The climb isn’t technical, but it isn’t easy either. It’s quite strenuous, starting at an altitude of over 2,000m. It gets steeper and steeper until the route becomes almost vertical with rock-hopping over large boulders and squeezing through small tunnels.
So, if you want to turn a visit to Machu Picchu into an adventure, wake up early, catch one of the first buses from Aguas Calientes, line up at the huts, write your name in the book, and head up towards the sky. I very highly recommend it.
Trek to the Inca Bridge
Like Huayna Picchu, the Inca Bridge offers a dose of adventure for your next Machu Picchu visit. However, in this case, the adventure is a little less strenuous, but a lot more death-defying.
The Inca Bridge is a narrow path that winds along the side of the mountain with very little between you and a 580m (1,900ft) drop. It is partly cut into the side of the mountain and partly built up with a large tower of stones.

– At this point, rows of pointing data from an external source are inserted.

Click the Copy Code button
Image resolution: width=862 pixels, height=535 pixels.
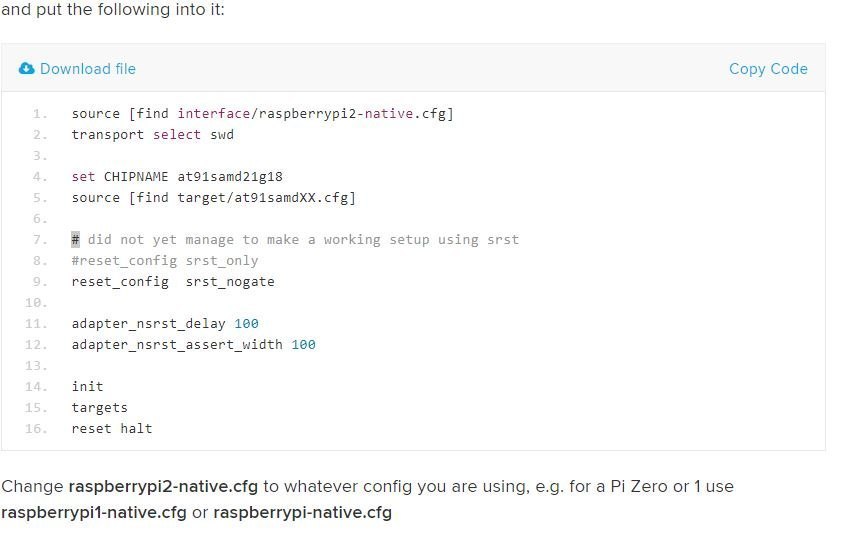768,69
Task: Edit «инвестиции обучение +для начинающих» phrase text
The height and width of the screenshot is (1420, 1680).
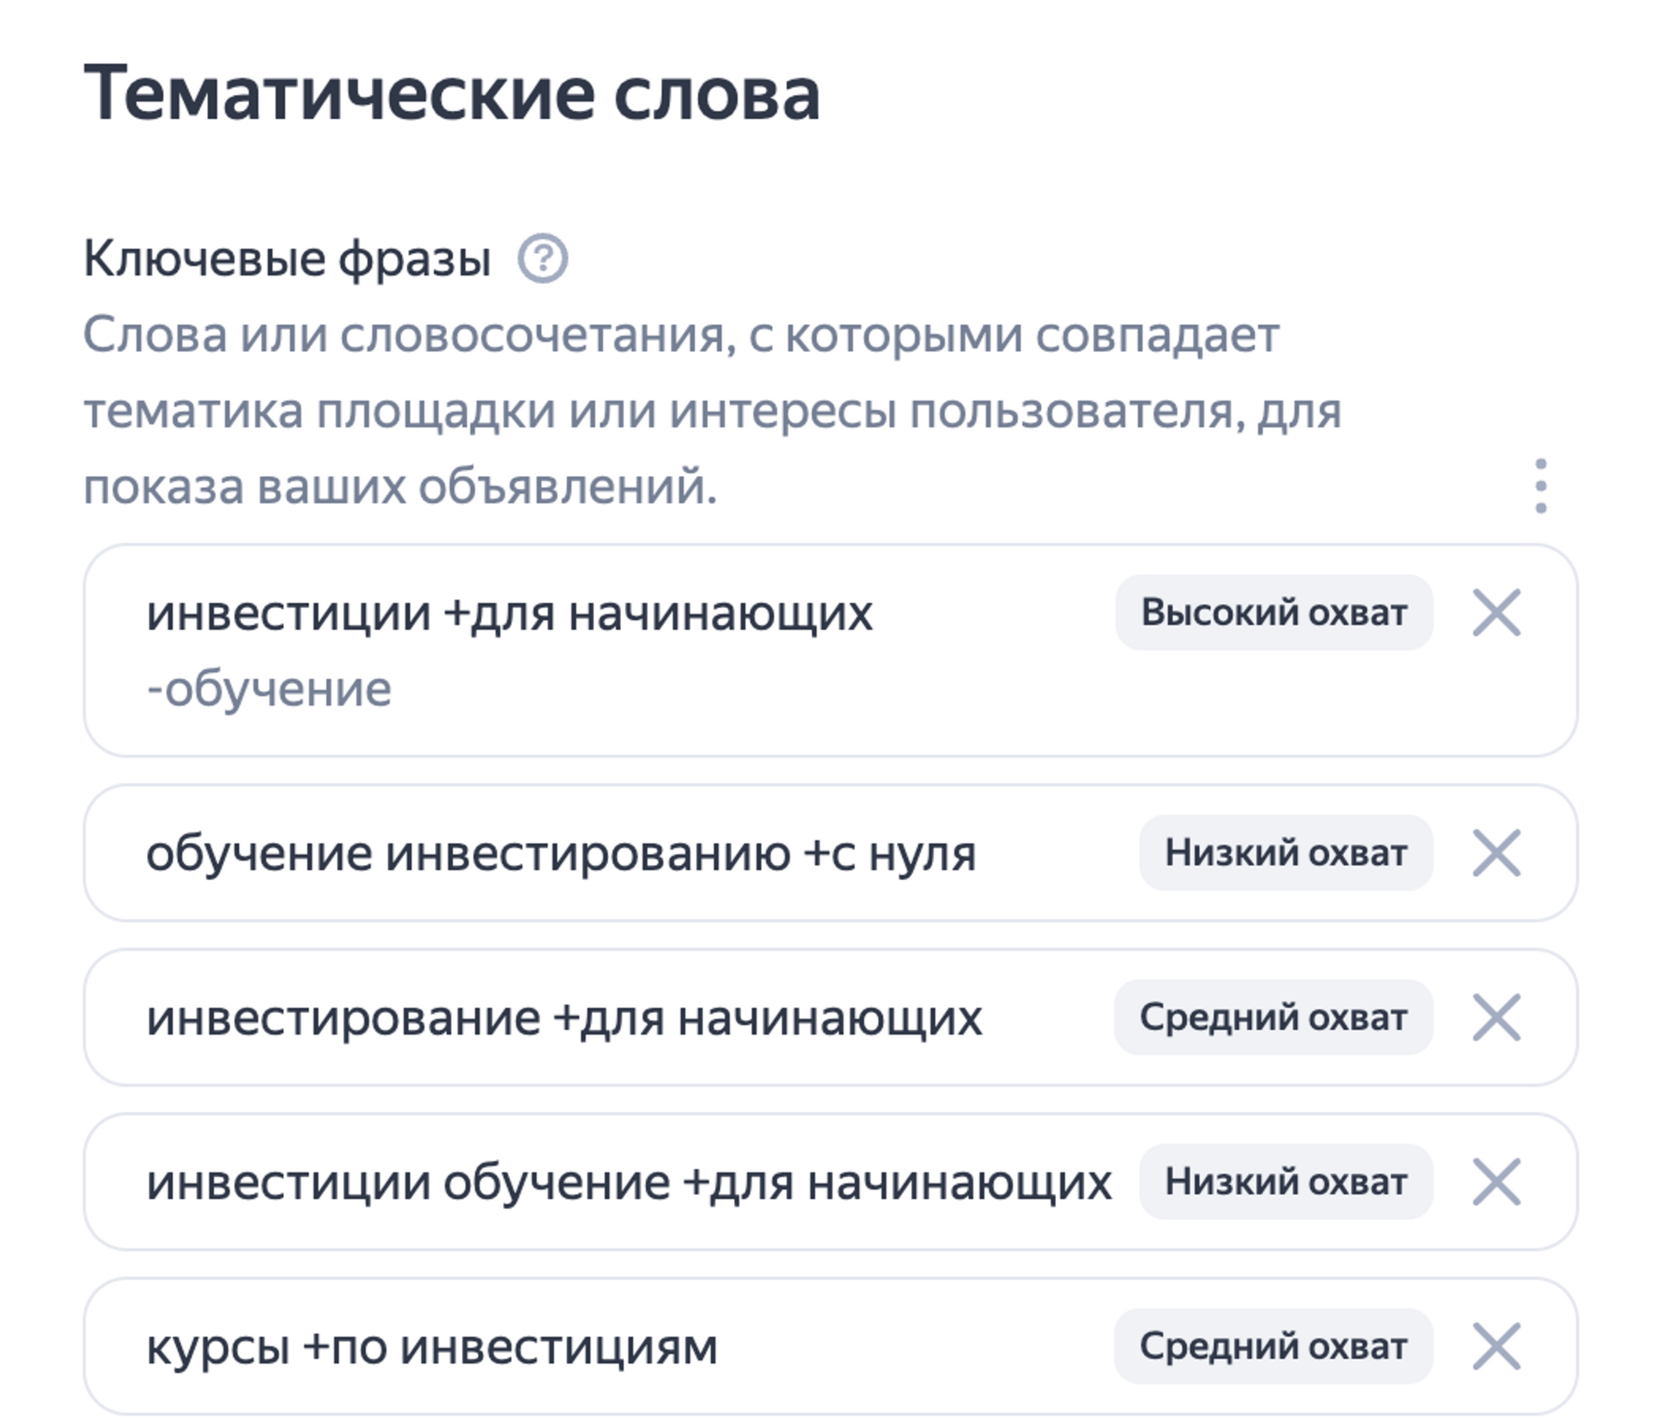Action: [x=628, y=1182]
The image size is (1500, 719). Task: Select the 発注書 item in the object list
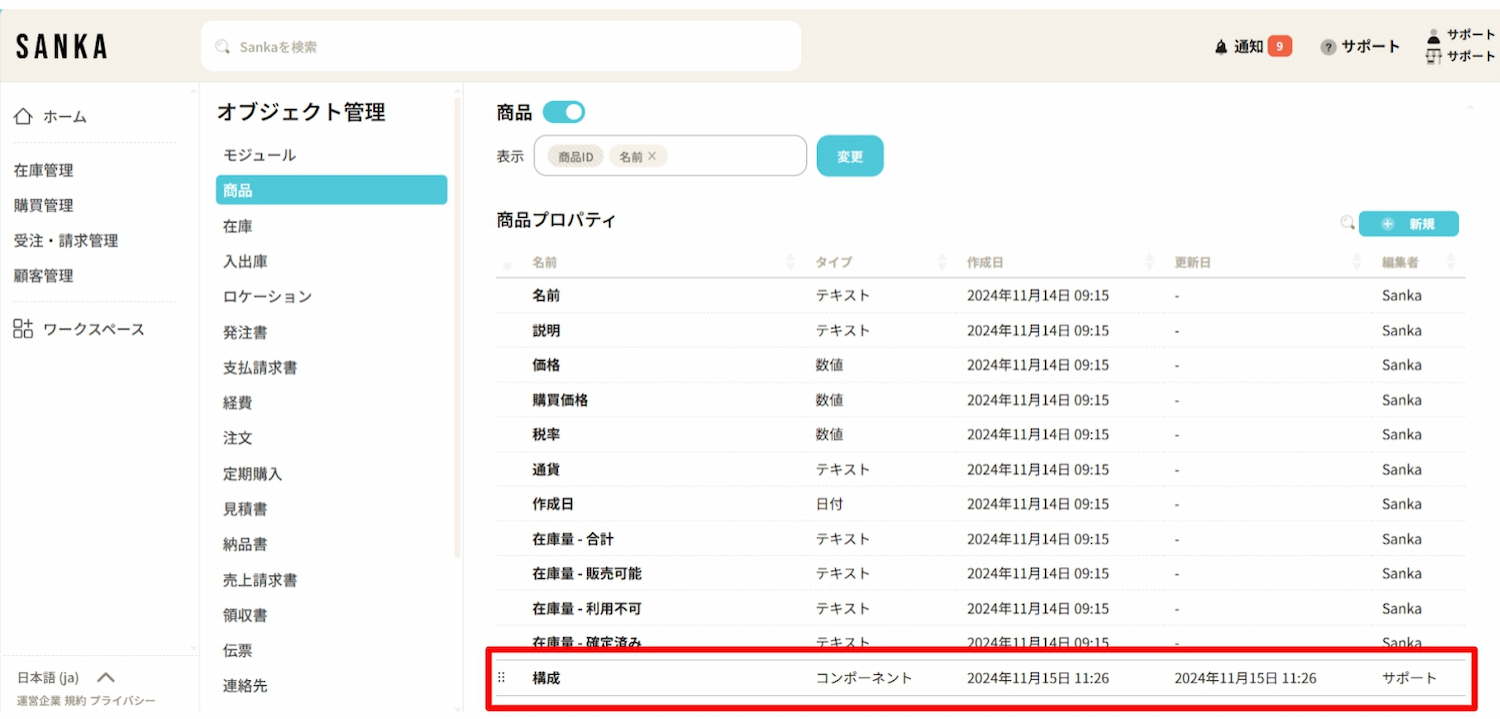tap(245, 332)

There’s a 6m (20ft) gap in the bridge that was designed to be bridged by tree trunks that could be discarded to make the bridge impassable to outsiders.

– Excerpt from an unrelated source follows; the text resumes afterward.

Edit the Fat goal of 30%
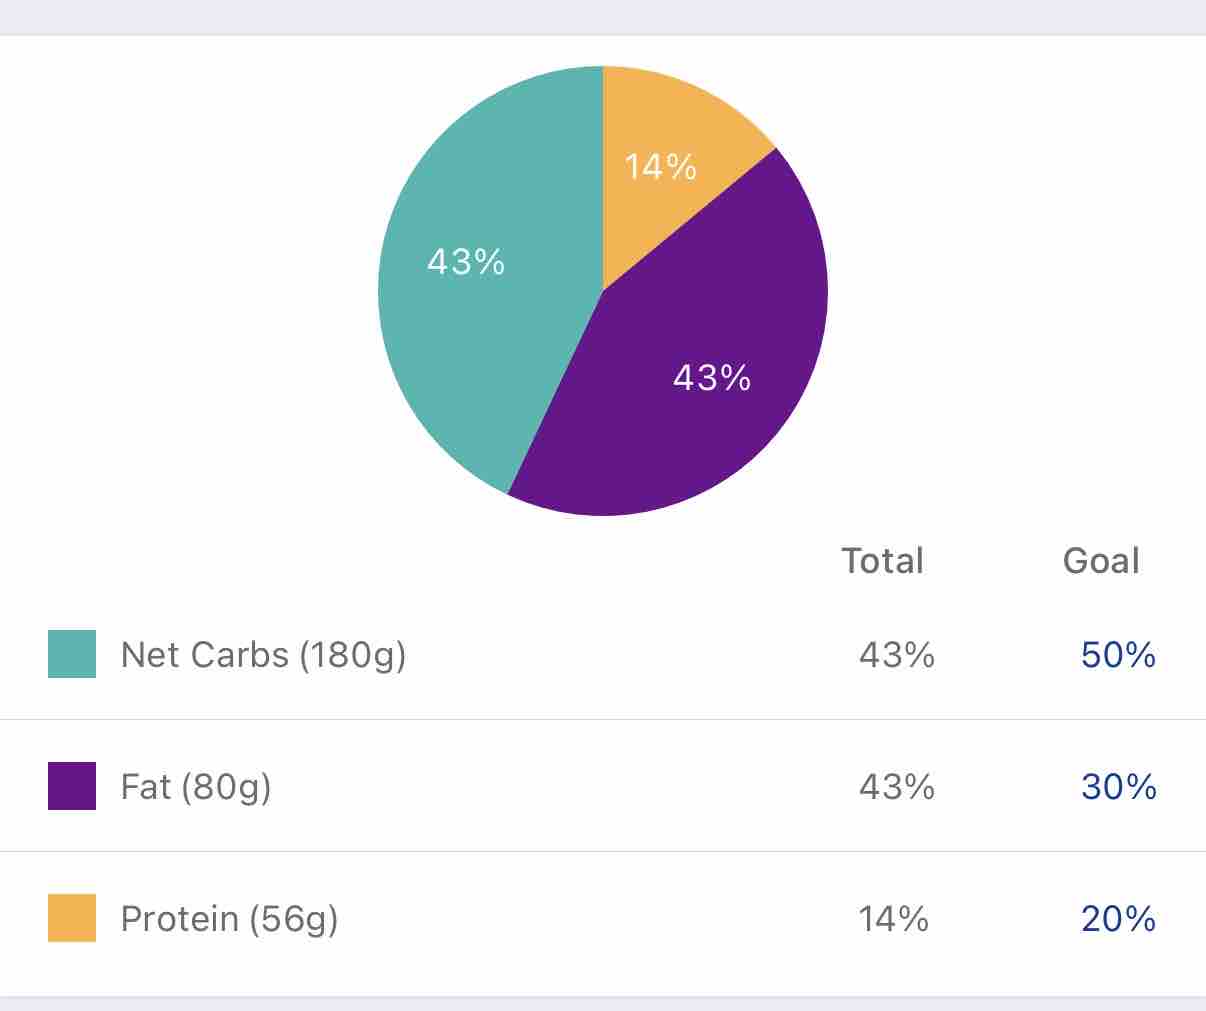 [x=1118, y=787]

The bridge is absolutely worth a visit, even if you don’t trek all the way to the bottom.
Visit the Sun Gate
The Sun Gate is the pass up above Machu Picchu that hikers on the Inca Trail enter the ruins through. These hikers tend to leave their last camp very early in the morning to arrive at the Sun Gate to watch the sunrise and be some of the first visitors of the morning to the ruins.
For those not entering the ruins via the Inca Trail, they can still hike up to the Sun Gate for a breathtaking view and to greet some of the hikers as they arrive.

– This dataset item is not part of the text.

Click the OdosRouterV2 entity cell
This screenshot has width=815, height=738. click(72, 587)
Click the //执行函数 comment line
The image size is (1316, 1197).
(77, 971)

Although it’s not nearly adventurous as a climb up Huayna Picchu or a hike to the Inca Bridge, it gives a different perspective of the ruins and a view over the mountain from where the Inca Trail approaches.
Hike to Aguas Calientes
Buses depart up and down from Aguas Calientes on a very frequent timetable. But you don’t have to take the bone-rattling bus to get to the ruins. You can also hike up and down the mountain taking steep shortcuts between the switchbacks.
Enthusiastic tourists used to hike up the mountain in the morning before the first bus to secure a spot to climb Huayna Picchu. But these days officials keep the bridge locked until about 6 am, so hiking up is now futile. Plus it’s a steep climb and it will wear you out for the later treks up Huayna Picchu, the Inca Bridge, and Sun Gate.
But consider hiking down the mountain after the day is done. It will make the warm shower in Aguas Calientes all the more worth it.